The temporary loss of its website will have little impact on Wikileaks. Various Wikileak mirror sites are available and the files are also on BitTorrent and elsewhere.
Wikileaks' various media partners are also hosting the cables; today's "revelation" is that British troops in Afghanistan were over-stretched and under-resourced.
Meanwhile Wikileaks spokesman Julian Assange, currently in the UK, is wanted for sex offences in Sweden where many Wikileaks operations are based. He is the subject of an Interpol Red Notice, which is a procedure used to "seek the arrest or provisional arrest of wanted persons with a view to extradition". The Mail predicts he will be arrested in the next few days. Police sources inform the Reg that the Red Notice has little relevance in intra-European cases, where a European warrant is required. Assange lost an appeal against issue of such a warrant yesterday.
The colourful leakmeister is believed to have given police his address when he arrived in Britain several weeks ago.
EveryDNS explains why it ended Wikileaks' services. ®
Being DDoS's breaks the Ts & Cs?
Remind me never to use a firm which stops providing a paid service because someone else is causing them problems. If they can't handle a DDoS attack without their entire service going down then perhaps they should look to another line of business, rather than blaming someone for being the victim of the attack?
You upset me, I am going to make you suffer
This shows what happens if you upset the US or Israel. If you dare show the truth behind the US government, they will do whatever it takes to destroy you.
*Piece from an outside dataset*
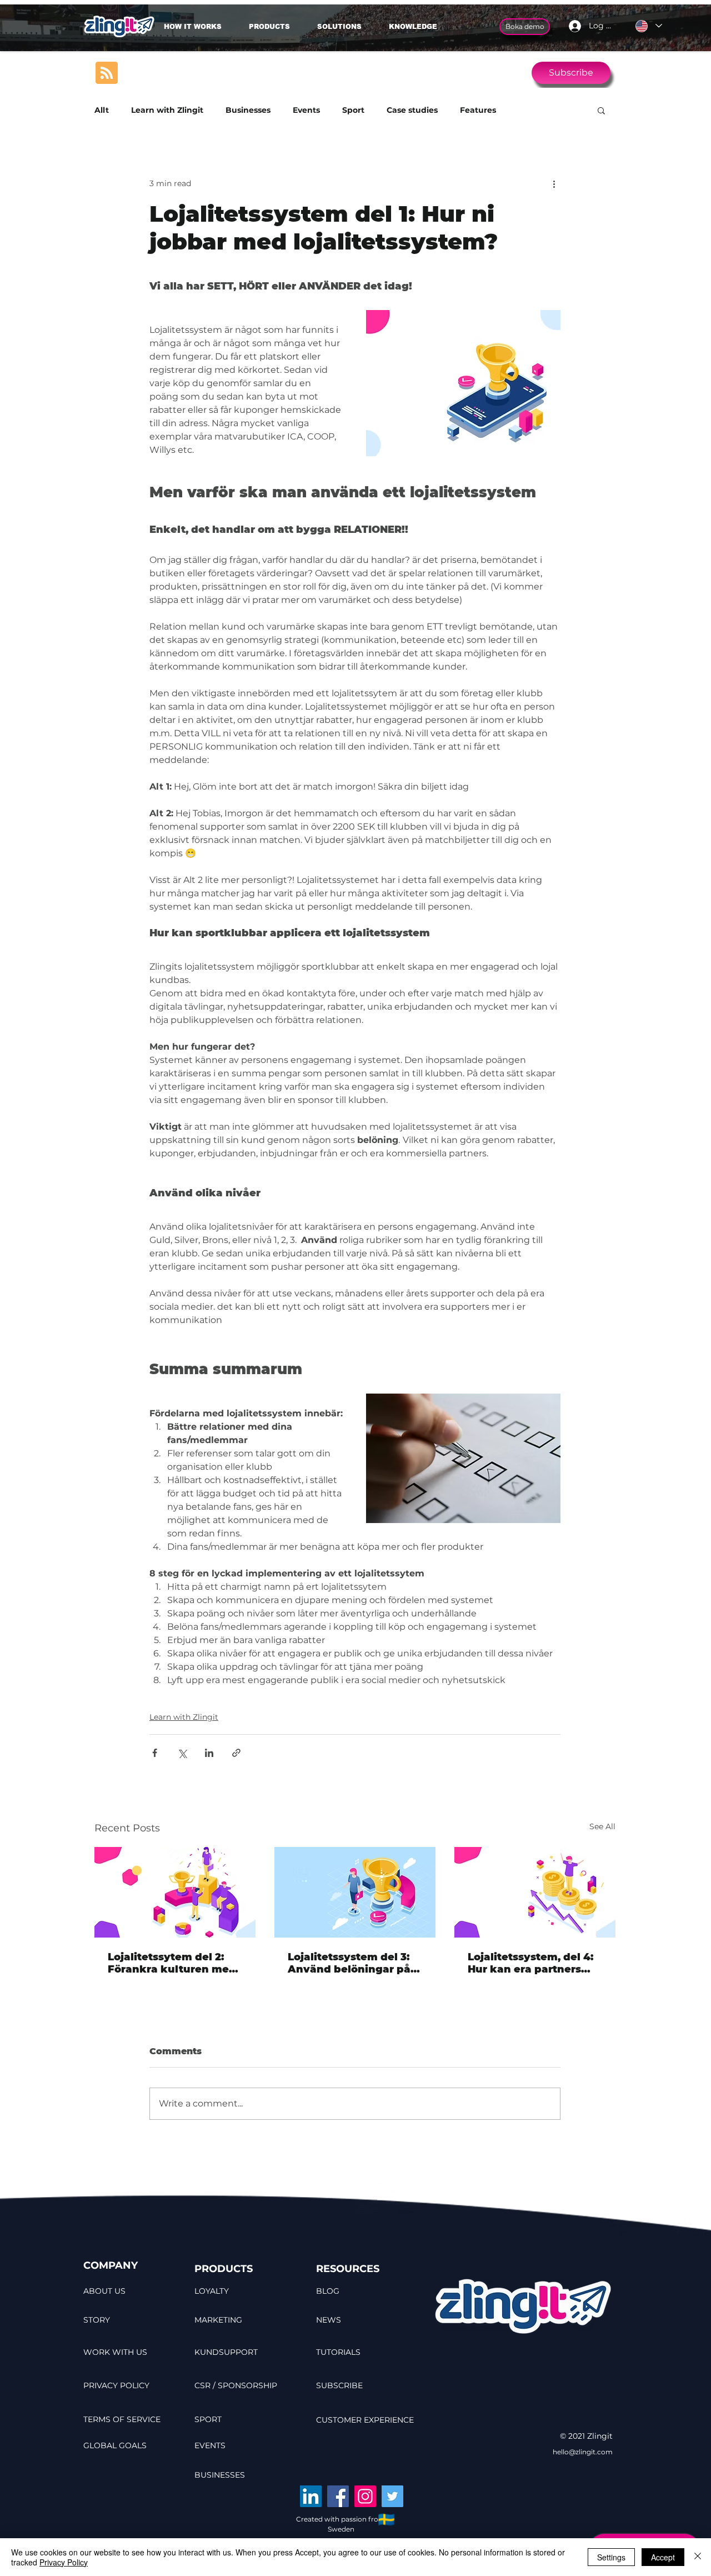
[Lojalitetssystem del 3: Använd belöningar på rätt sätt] (354, 1892)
Just as the Taliban upset the Americans for not allowing oil to flow through at the American's price, they destroyed Afghanistan. Saddam Hussein upset the Americans for wanting more, they destroyed Iraq and had him executed under another puppet government. Now Wikileaks is upsetting the American government, it is now under constant attack. This is what they call the free world and democracy!
Anonymous for obvious reasons!
T & Cs
How does being the target of DDoS attacks from the US military mean that wikileaks has violated the T&Cs? It says that MEMBERS must not interfere etc... and in this case wikileaks haven't done anything, they have been done to.
They may well have very good reason to ask wikileaks to move their DNS somewhere more robust - EveryDNS is a free service, and obviously the service to everyone was being compromised, but dodgy references to breaching the t&cs is not the way to go.